◆ **WHAT IS BEING ASKED**:
Please reproduce the lines between the one containing "Open the Weather toolbar icon" and the one containing "point(326,141)", inclusive, and nothing else.

-- START OF DATA FOR THE TASK --

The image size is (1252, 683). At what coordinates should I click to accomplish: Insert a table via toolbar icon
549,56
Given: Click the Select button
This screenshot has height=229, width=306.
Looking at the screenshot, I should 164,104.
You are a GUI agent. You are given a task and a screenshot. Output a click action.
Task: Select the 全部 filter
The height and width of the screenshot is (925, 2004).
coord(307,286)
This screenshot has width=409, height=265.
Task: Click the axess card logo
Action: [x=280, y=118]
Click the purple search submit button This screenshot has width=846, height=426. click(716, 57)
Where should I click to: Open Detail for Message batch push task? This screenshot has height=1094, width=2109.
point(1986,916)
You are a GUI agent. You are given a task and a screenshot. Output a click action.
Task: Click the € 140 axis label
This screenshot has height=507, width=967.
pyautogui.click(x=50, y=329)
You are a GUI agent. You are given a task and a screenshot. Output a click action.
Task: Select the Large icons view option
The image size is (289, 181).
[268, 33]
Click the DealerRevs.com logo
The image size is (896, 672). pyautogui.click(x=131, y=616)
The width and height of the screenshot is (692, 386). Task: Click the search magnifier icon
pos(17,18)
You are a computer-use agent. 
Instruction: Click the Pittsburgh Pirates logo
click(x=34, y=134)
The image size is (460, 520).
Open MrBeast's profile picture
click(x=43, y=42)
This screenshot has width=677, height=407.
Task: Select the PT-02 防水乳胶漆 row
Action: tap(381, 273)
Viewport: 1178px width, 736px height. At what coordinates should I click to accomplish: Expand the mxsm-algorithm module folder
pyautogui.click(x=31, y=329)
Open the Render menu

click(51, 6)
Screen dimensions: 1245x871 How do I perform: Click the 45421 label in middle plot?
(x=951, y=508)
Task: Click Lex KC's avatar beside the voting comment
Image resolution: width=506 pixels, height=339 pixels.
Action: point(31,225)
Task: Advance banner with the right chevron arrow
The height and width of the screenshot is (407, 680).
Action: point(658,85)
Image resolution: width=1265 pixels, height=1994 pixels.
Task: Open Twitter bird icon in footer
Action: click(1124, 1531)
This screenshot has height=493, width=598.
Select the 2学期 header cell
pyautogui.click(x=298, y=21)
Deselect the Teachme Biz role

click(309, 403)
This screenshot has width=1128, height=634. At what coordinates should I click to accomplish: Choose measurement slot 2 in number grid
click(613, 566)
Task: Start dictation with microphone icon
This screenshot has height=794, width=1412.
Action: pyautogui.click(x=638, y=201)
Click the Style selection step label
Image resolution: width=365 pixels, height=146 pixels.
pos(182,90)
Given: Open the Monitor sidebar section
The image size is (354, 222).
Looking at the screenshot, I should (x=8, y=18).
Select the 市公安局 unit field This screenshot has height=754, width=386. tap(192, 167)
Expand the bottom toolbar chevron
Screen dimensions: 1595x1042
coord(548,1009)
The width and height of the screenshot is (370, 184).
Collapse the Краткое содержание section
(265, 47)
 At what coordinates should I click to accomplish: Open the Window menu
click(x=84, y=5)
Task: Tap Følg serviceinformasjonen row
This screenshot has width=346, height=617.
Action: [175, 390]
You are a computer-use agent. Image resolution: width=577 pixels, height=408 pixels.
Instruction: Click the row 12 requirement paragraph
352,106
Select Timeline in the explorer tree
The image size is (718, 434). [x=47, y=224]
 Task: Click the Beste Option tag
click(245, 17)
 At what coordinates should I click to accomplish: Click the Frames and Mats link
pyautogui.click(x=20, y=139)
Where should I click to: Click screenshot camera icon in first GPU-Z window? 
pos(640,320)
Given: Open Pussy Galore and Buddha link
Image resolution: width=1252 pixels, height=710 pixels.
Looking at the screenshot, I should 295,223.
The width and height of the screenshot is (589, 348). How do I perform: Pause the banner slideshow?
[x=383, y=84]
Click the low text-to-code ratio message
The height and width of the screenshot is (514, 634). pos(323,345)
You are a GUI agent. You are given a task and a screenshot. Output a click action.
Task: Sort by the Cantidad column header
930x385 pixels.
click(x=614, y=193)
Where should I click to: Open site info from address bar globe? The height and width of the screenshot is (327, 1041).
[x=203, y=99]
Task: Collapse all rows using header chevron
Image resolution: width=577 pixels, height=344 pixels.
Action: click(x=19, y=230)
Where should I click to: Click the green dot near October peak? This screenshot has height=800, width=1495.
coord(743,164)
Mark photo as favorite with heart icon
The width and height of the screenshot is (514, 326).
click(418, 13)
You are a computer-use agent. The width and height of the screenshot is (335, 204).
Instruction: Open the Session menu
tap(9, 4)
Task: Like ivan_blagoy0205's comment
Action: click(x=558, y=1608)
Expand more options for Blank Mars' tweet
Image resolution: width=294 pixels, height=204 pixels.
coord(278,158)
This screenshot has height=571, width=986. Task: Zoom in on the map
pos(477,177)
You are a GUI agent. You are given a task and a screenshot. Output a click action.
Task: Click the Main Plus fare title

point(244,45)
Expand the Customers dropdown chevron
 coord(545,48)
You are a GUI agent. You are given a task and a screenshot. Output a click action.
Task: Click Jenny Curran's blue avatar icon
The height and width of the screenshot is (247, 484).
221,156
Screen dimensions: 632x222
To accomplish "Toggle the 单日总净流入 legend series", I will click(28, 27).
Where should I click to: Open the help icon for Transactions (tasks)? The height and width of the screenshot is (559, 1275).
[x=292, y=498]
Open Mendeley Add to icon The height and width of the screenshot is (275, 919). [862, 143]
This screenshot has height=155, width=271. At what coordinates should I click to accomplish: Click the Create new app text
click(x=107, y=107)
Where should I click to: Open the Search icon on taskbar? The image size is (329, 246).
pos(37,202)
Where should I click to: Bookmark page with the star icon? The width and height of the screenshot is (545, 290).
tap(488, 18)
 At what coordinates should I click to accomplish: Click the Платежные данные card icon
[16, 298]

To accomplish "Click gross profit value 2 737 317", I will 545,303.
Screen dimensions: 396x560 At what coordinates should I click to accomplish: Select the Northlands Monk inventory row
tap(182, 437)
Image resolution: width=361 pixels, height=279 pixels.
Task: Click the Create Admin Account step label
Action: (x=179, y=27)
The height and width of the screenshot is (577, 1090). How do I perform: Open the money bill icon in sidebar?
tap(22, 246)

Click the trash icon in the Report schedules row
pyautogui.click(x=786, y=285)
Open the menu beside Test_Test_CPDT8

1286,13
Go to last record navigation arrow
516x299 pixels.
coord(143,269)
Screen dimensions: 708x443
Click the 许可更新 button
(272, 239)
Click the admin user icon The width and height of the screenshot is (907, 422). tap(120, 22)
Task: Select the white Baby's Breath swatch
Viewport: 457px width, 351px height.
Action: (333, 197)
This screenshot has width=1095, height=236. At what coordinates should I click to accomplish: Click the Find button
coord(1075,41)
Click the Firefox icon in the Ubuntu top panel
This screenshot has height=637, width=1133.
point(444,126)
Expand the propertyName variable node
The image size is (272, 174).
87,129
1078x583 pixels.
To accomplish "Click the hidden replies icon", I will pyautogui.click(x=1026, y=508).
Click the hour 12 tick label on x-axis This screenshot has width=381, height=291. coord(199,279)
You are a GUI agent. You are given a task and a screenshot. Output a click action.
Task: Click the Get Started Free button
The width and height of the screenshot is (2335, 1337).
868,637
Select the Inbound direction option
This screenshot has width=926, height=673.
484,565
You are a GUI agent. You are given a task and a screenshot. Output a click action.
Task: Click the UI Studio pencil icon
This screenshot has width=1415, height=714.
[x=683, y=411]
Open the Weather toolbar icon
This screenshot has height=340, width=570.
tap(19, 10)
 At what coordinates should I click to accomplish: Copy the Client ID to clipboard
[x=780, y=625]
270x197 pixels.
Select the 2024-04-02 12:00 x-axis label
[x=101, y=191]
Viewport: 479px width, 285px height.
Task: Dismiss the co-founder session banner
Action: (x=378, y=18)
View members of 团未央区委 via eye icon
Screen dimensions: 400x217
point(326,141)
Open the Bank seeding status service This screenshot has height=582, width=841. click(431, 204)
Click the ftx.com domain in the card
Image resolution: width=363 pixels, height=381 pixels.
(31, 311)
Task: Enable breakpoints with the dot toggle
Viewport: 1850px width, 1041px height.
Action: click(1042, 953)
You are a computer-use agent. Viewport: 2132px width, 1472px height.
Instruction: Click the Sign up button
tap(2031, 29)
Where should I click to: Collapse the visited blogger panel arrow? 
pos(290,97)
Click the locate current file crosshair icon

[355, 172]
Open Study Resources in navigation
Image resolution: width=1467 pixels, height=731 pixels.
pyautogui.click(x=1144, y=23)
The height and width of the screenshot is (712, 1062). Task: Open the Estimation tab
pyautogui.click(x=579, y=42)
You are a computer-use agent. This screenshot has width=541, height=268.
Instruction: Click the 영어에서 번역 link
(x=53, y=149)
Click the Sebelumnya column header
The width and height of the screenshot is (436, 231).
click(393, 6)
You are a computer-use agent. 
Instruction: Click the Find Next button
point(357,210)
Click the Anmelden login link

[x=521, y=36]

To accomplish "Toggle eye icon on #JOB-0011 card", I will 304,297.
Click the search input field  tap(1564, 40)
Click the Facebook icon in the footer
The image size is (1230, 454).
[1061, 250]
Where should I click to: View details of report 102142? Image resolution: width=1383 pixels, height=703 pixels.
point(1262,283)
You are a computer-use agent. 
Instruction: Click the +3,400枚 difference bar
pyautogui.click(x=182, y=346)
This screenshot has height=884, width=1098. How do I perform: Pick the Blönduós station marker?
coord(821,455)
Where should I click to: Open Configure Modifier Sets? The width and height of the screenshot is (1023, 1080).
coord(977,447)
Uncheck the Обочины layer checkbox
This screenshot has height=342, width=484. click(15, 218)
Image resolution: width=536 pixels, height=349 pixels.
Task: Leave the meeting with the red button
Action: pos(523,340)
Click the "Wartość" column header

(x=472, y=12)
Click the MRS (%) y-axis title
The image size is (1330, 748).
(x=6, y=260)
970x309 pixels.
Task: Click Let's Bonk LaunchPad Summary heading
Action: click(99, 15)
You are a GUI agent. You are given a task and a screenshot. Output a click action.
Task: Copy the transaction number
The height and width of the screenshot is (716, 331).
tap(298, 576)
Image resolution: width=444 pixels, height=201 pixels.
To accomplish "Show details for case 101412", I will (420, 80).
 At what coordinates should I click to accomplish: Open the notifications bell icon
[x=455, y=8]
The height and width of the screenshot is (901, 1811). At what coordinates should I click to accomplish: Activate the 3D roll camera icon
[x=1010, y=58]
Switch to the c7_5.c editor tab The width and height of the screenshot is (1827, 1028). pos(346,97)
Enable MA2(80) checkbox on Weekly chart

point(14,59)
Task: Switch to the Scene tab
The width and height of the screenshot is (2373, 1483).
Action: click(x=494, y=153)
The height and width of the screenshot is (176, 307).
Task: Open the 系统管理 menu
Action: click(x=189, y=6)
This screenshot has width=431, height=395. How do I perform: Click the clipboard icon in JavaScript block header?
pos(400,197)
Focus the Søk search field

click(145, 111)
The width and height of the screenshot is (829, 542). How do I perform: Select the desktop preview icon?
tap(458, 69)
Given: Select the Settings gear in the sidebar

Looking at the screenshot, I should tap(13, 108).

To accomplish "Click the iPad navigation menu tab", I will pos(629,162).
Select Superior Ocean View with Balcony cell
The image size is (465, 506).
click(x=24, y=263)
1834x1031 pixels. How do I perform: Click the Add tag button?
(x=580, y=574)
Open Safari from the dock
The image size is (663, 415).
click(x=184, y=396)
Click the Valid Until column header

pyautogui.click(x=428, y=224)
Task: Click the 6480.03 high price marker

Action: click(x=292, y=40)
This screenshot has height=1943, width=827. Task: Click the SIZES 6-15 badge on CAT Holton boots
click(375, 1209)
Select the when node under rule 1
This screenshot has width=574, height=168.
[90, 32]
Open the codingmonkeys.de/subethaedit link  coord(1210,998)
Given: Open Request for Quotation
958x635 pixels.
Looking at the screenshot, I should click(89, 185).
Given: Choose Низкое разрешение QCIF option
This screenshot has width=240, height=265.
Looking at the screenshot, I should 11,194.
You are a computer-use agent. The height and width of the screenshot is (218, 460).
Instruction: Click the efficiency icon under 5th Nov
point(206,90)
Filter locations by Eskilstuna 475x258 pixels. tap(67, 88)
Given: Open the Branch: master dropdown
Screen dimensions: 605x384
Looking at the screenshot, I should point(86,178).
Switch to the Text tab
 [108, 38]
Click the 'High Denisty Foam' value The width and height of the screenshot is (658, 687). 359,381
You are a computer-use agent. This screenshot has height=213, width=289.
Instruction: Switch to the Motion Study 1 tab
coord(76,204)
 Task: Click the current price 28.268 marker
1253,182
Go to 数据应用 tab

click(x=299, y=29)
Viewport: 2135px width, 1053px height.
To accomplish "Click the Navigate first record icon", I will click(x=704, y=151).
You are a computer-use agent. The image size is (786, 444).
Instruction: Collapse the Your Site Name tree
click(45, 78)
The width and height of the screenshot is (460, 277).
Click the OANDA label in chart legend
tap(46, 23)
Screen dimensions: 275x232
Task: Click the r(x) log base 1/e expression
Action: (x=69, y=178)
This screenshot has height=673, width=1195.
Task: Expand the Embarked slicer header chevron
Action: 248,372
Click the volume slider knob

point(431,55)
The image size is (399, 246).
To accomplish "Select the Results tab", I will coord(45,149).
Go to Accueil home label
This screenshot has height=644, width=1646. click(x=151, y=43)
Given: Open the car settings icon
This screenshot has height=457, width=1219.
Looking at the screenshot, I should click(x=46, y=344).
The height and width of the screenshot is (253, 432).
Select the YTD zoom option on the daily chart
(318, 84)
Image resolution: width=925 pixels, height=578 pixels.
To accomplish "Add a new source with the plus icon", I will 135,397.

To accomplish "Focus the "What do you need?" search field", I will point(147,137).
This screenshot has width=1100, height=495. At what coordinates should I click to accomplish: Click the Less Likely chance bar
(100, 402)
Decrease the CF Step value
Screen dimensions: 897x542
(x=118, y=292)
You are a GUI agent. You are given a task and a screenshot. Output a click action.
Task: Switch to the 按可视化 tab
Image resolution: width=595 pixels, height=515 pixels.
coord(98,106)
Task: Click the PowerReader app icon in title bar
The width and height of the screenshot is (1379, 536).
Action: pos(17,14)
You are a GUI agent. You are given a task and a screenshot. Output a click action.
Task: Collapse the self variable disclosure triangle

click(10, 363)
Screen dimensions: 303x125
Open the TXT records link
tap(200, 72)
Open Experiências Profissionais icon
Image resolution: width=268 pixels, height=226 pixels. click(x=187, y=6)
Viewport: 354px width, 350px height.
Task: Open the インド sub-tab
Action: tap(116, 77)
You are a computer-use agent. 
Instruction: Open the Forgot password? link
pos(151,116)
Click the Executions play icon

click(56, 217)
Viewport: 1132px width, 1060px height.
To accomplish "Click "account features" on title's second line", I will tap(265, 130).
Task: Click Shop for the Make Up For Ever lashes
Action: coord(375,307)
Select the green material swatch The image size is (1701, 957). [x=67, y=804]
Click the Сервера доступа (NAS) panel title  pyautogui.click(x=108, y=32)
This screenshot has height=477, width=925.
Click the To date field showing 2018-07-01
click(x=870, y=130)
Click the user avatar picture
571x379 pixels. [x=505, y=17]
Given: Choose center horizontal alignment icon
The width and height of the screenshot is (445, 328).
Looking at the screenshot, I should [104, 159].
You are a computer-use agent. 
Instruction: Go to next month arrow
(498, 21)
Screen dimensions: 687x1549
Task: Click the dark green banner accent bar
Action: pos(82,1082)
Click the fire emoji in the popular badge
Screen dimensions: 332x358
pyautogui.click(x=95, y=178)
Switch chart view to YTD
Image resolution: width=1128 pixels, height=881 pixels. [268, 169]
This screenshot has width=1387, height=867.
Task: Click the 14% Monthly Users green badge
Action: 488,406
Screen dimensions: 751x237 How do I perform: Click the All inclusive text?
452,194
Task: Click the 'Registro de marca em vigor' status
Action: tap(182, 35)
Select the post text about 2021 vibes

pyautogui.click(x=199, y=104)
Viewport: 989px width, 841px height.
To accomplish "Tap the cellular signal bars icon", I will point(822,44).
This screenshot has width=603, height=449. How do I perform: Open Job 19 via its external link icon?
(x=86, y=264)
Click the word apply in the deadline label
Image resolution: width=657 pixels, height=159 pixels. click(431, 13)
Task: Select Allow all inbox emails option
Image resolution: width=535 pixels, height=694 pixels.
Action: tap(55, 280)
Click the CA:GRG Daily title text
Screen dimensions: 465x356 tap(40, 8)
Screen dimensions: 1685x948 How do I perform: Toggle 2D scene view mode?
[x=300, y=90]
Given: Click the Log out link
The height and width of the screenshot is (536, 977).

-- END OF DATA FOR THE TASK --

◆ **REPLY TO THE TASK**:
Open the Weather toolbar icon
This screenshot has height=340, width=570.
tap(19, 10)
 At what coordinates should I click to accomplish: Copy the Client ID to clipboard
[x=780, y=625]
270x197 pixels.
Select the 2024-04-02 12:00 x-axis label
[x=101, y=191]
Viewport: 479px width, 285px height.
Task: Dismiss the co-founder session banner
Action: (x=378, y=18)
View members of 团未央区委 via eye icon
Screen dimensions: 400x217
point(326,141)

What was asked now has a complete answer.